__GIVEN PASSAGE__.

Vanishing act
Five things you need to know about thriller show The Five…
1 It’s bestselling author Harlan Coben’s first series
“I don’t want to make just a TV show,” reveals Coben ( Tell No One). “I want to make something legendary.” Collaborating with Brit screenwriter Danny Brocklehurst ( Clocking Off, Exile), Coben’s typically breathless 10-part thriller follows Mark (Tom Cullen), Pru (Sarah Solemani), Danny (O.T. Fagbenle) and Slade (Lee Ingleby), four friends still haunted by the disappearance of Mark’s younger brother Jesse 20 years ago. When Jesse’s DNA is discovered at a crime scene, the impossible looks plausible. “The Five is a story of hope and possible redemption,” Coben explains. “Hope can lift you up or crush your heart like an eggshell.”
2 The past infects the present
With all four friends pursuing careers reflecting their guilt over Jesse – Mark is a lawyer, Danny a copper, Pru a doctor and Slade runs a shelter – they must face longburied demons. “It’s as much about unravelling grief and guilt as finding out what’s happened,” says Cullen. “Mark learns how his history and his past construct who he is, and how brittle that is.” Danny, as investigating officer, has to walk a tightrope. “He’s professional, but there’s also a sense of personal culpability,” says Fagbenle. “Danny’s dad was involved in the original investigation and someone has been imprisoned for Jesse’s murder, so there’s a sins-of-the-father thing going on. It’s dark, but fantastic fun to play.”
3 The twists and turns will keep you guessing
Coben’s legendary facility with cliffhangers and curveballs led to the production being codenamed Project Hook. “Only three scripts were finished when I got the job, which was so annoying,” laughs Cullen. “I was desperate to know what happened. The whole series is set over two or three weeks, but each episode packs in so much plot, it’ll fry your brain.”

__GIVEN ENTRIES__.
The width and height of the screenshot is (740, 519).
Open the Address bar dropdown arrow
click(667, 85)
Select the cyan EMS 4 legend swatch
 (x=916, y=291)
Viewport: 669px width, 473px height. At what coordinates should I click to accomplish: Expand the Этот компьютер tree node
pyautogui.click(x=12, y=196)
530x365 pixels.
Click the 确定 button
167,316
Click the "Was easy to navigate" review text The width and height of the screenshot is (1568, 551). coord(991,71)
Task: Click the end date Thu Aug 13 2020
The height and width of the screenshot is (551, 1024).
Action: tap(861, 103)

* * *

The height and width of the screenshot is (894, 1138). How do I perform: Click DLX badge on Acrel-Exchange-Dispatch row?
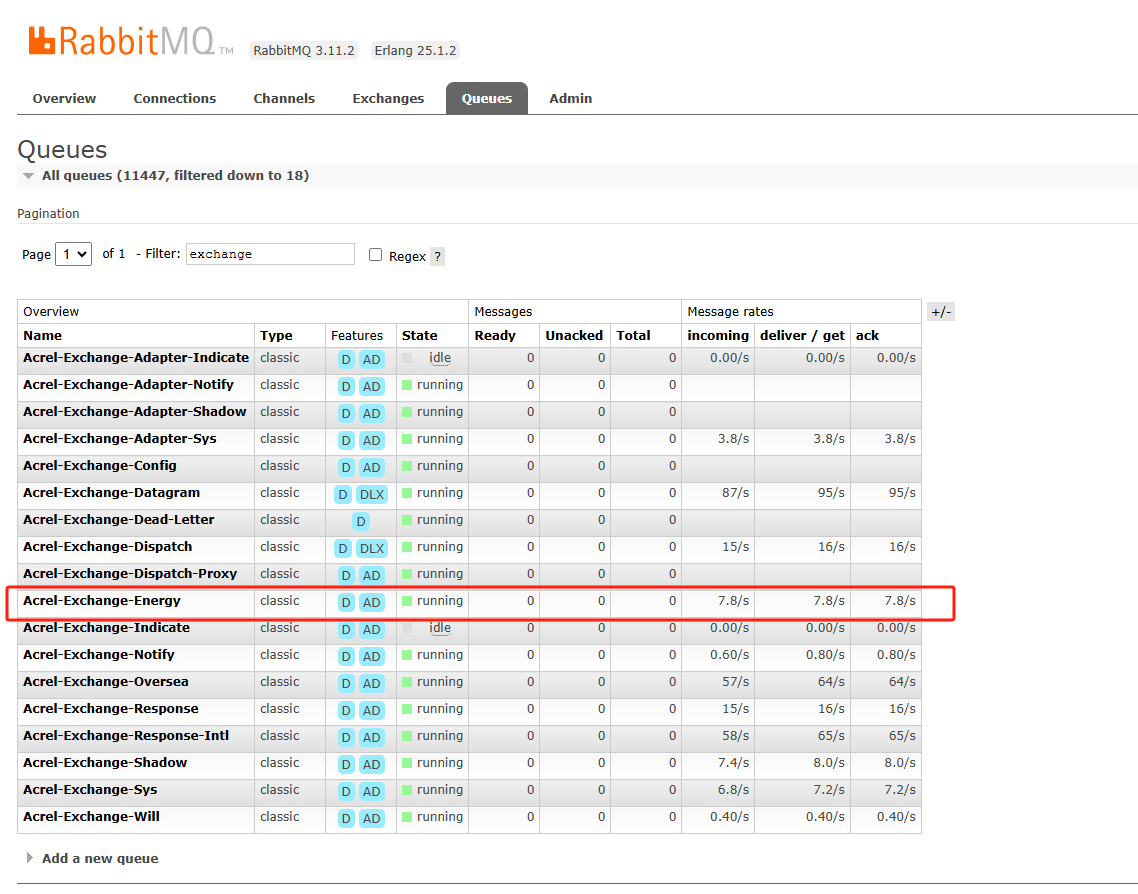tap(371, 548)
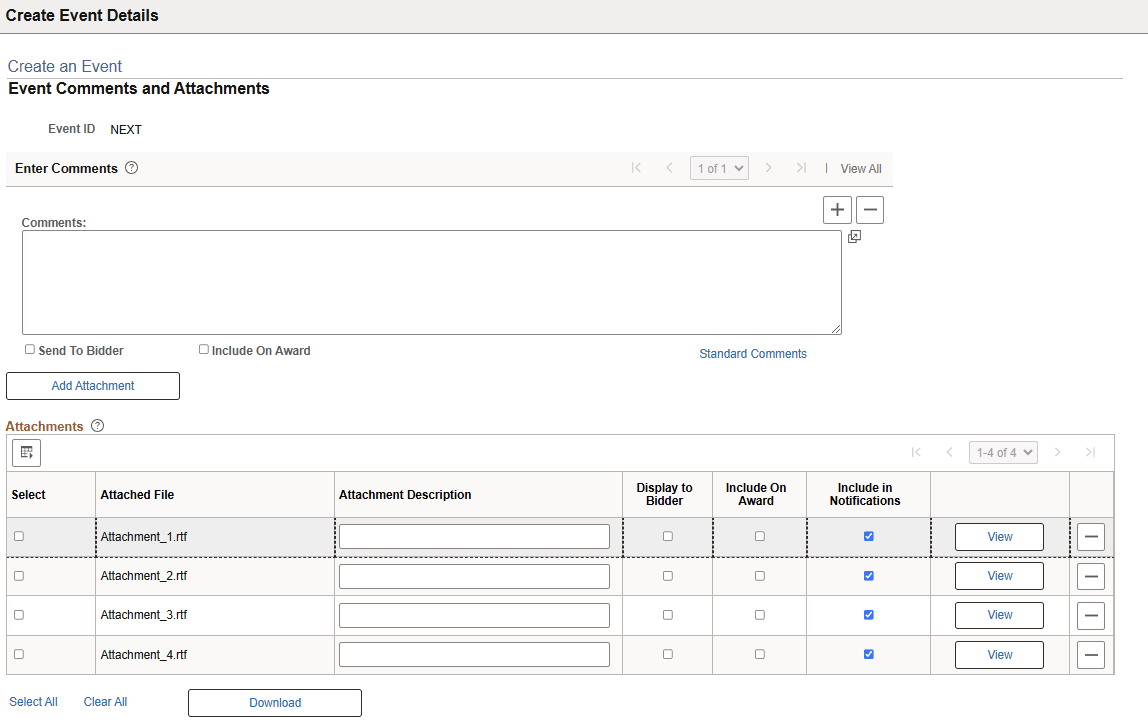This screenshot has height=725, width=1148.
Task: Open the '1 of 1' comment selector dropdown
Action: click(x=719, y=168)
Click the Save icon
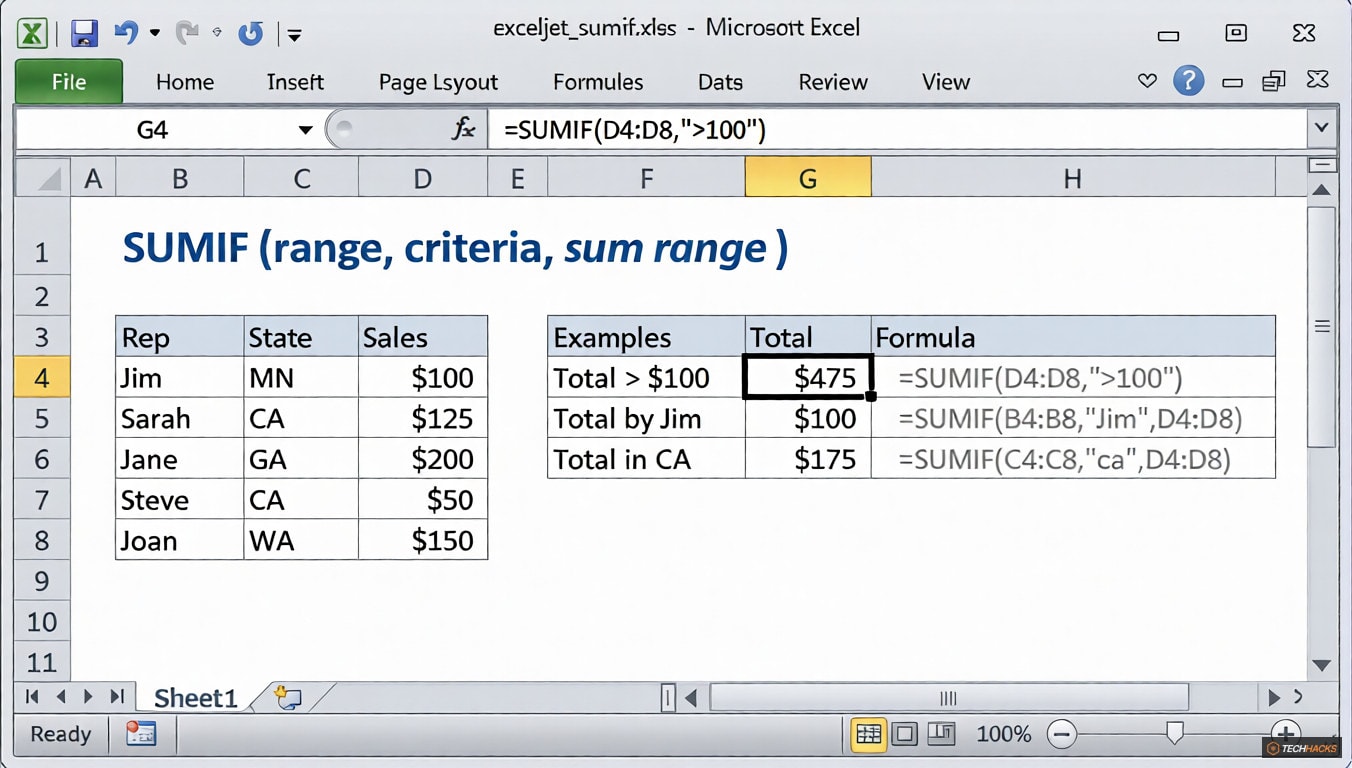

__PROBLEM 1__. In the article about the thriller show The Five, translate this sentence into Spanish: "Coben's legendary facility with cliffhangers and curveballs led to the production being codenamed Project Hook."
__PROBLEM 2__. Carry on the article about the thriller show The Five, starting right after its last sentence.

__YOUR RESPONSE 1__. La legendaria habilidad de Coben con los finales en suspenso y los giros inesperados llevó a que la producción recibiera el nombre en clave Project Hook.

__YOUR RESPONSE 2__.
4 The visuals go against the grain of the cop drama
Standing in for the fictional town of Westbridge is Liverpool, picked when Coben asked for the British equivalent of his native New Jersey’s tougher districts. Unusually, the same director was in place for all 10 episodes. “It’s been brutal,” admits Mark Tonderai, but the decision pays off in spades: there’s a visual dynamism, crispness and consistency unusual in British TV. Coben’s advocacy of bright colours over rain and trenchcoats, however, left Tonderai in a dilemma. “It wasn’t a story that lent itself to that for me,” he explains. “It’s about things that are broken, so I decided to break up the framing. No one is ever in the camera’s crosshairs, everyone is either left or right or low or high until the final episode, when characters move toward the middle of the shot.”
5 The reveal won’t disappoint
“Only 12 people in the world know the ending,” grins Cullen. “And I’m one of them! You won’t feel cheated in any way.” Fagbenle agrees, citing TV’s great fudged ending as a counterpoint. “All your questions will get answered,” he promises. “It’s not like Lost. Every loose end gets tied up in a really satisfying way.” Most satisfied, unsurprisingly, is Coben himself. “I get emotional every time I see something that was in my head come to life in a scene. It’s exactly the show I wanted it to be.”
ETA | april The Five begins this month on Sky 1.